NumElementsPtr.getRawPointer(CGF) had to be changed to CGF.Builder.CreateCall(F, NumElementsPtr.getPointer() but likely will have to be switched back when it appears downstream.

2404

NumElementsPtr.getRawPointer(CGF) had to be changed to CGF.Builder.CreateCall(F, NumElementsPtr.getPointer() but likely will have to be switched back when it appears downstream.

rsundahl updated this revision to Diff 430461.May 18 2022, 11:24 AM

Fix (and cleanup) for failure of CodeGen arm.c check in ci/cd pipeline.
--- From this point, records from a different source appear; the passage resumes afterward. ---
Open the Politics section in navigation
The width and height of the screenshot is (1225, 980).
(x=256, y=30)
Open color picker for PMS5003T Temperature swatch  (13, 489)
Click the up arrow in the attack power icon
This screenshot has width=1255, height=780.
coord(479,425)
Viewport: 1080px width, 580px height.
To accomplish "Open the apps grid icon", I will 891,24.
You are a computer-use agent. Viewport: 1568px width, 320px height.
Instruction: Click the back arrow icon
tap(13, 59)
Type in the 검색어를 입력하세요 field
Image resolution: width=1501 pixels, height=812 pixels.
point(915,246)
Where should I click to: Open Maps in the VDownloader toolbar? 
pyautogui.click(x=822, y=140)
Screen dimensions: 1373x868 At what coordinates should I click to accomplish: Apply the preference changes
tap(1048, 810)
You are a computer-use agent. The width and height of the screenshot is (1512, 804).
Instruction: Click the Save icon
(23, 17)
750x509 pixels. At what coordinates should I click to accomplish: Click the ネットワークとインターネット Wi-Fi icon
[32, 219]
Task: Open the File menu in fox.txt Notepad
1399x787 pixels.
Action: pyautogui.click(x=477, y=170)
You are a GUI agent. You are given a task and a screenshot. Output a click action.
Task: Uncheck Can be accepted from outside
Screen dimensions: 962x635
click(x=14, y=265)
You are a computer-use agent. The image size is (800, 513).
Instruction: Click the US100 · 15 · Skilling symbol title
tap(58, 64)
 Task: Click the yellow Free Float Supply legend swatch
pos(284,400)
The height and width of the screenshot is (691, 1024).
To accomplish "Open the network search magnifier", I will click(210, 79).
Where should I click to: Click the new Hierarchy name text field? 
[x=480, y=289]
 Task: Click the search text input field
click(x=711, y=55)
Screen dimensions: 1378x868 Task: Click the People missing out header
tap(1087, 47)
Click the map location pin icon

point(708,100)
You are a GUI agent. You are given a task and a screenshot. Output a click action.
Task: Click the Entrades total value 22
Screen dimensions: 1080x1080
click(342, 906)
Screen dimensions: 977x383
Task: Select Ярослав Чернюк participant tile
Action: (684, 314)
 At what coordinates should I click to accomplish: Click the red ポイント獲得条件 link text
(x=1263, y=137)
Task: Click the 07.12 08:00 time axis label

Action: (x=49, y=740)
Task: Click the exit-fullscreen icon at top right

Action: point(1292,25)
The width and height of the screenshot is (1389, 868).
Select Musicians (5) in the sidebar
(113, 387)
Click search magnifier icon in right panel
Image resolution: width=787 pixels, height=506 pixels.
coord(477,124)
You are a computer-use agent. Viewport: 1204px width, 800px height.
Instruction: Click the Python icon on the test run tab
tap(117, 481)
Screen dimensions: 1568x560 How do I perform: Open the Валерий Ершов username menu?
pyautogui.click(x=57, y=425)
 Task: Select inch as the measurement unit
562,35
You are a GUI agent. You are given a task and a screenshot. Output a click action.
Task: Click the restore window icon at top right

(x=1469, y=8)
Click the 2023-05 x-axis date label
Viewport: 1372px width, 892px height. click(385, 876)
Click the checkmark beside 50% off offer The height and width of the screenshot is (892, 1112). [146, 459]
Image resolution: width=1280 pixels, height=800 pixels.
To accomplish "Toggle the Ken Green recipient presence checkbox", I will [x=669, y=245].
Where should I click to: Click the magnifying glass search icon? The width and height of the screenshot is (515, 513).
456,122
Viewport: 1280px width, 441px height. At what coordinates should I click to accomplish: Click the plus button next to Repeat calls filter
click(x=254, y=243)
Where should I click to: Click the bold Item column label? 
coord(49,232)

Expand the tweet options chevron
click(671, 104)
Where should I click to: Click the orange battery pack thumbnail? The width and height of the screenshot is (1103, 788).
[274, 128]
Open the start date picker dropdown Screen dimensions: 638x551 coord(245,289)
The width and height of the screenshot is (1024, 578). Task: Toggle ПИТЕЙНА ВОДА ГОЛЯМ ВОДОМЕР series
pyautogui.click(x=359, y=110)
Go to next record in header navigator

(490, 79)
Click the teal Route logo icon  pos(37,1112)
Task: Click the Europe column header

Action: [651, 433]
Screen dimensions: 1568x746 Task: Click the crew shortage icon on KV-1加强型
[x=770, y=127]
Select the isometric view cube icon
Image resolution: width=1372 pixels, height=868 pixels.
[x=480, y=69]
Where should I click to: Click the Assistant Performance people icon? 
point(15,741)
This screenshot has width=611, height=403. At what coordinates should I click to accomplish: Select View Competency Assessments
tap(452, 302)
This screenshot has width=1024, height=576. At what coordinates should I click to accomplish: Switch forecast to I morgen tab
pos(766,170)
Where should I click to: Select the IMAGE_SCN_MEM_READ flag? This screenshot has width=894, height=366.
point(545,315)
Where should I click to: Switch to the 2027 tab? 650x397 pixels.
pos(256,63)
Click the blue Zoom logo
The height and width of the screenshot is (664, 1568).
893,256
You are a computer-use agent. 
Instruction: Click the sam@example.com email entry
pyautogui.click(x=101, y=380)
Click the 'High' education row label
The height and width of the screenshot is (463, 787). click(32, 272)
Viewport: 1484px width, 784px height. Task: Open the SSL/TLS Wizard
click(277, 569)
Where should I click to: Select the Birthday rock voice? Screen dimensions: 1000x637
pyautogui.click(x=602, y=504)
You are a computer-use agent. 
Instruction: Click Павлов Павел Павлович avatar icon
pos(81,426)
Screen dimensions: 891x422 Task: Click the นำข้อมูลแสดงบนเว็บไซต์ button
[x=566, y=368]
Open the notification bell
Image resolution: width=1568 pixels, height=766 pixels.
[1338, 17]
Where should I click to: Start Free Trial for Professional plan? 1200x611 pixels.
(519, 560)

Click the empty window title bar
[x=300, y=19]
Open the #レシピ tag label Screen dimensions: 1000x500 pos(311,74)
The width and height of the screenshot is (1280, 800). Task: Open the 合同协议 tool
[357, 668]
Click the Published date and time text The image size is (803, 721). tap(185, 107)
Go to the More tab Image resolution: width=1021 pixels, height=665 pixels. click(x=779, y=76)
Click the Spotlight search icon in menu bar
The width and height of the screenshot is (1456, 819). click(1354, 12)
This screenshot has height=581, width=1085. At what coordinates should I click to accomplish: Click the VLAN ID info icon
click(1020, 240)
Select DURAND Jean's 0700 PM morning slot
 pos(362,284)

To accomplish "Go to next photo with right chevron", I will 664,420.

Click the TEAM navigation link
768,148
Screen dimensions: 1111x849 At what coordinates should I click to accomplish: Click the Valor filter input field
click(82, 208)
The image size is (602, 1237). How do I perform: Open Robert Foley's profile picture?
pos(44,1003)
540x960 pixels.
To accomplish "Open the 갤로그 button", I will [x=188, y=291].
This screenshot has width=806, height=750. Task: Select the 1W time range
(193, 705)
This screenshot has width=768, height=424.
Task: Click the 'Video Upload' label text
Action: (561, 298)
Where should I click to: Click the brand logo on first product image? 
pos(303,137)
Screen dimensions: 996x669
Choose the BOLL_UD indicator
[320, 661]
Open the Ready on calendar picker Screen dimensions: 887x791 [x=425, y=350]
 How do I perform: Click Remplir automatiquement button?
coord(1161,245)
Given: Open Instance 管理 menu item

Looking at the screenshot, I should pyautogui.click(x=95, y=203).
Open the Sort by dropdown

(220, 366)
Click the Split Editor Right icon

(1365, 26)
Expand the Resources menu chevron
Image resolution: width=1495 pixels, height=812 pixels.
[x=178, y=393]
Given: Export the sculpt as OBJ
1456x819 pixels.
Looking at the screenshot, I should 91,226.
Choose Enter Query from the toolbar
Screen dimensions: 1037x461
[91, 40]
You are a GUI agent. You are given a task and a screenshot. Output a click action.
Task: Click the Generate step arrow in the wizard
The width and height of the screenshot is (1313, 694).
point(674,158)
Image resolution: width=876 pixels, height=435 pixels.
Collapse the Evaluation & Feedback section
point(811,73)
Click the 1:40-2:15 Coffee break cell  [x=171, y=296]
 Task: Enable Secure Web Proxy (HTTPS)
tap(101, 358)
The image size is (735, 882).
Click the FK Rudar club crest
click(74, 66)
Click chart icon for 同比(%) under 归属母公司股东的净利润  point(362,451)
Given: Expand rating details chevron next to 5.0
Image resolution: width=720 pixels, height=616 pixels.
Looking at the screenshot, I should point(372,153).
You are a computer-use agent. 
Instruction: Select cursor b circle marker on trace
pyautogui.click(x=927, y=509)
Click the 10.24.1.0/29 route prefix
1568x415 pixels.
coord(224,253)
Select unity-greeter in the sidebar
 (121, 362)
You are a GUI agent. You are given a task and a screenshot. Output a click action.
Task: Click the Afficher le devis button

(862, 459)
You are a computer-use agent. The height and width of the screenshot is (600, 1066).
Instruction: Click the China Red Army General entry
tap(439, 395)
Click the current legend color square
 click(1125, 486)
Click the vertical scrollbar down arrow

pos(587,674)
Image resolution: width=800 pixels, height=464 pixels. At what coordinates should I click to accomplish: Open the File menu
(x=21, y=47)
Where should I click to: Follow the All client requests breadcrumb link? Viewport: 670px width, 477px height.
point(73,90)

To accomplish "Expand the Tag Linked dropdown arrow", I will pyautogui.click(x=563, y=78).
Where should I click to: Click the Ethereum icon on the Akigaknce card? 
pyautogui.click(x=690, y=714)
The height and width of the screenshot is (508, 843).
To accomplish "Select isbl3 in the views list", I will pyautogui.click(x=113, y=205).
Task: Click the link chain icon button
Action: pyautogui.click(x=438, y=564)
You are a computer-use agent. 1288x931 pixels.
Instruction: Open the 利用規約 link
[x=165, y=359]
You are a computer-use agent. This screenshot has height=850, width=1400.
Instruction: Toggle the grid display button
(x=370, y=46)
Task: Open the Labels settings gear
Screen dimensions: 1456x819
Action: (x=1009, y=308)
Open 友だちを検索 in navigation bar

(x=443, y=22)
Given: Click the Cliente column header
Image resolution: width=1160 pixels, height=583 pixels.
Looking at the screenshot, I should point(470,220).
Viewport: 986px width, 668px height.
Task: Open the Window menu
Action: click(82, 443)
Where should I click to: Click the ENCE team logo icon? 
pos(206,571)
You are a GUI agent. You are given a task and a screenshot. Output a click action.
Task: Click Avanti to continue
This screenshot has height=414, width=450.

vitalybuka requested changes to this revision.Dec 7 2022, 1:39 PM

Is this still relevant?
If so, I would recommend to split ItaniumCXXABI from asan changes.

This revision now requires changes to proceed.Dec 7 2022, 1:39 PM

Is this still relevant?
If so, I would recommend to split ItaniumCXXABI from asan changes.

I haven't proceeded with this because this would be ABI breaking. I intend to support the (I believe) wrong ARM64 array cookie implementation and add the poisoning and tests re-enabled separately. Thanks for your input @vitalybuka.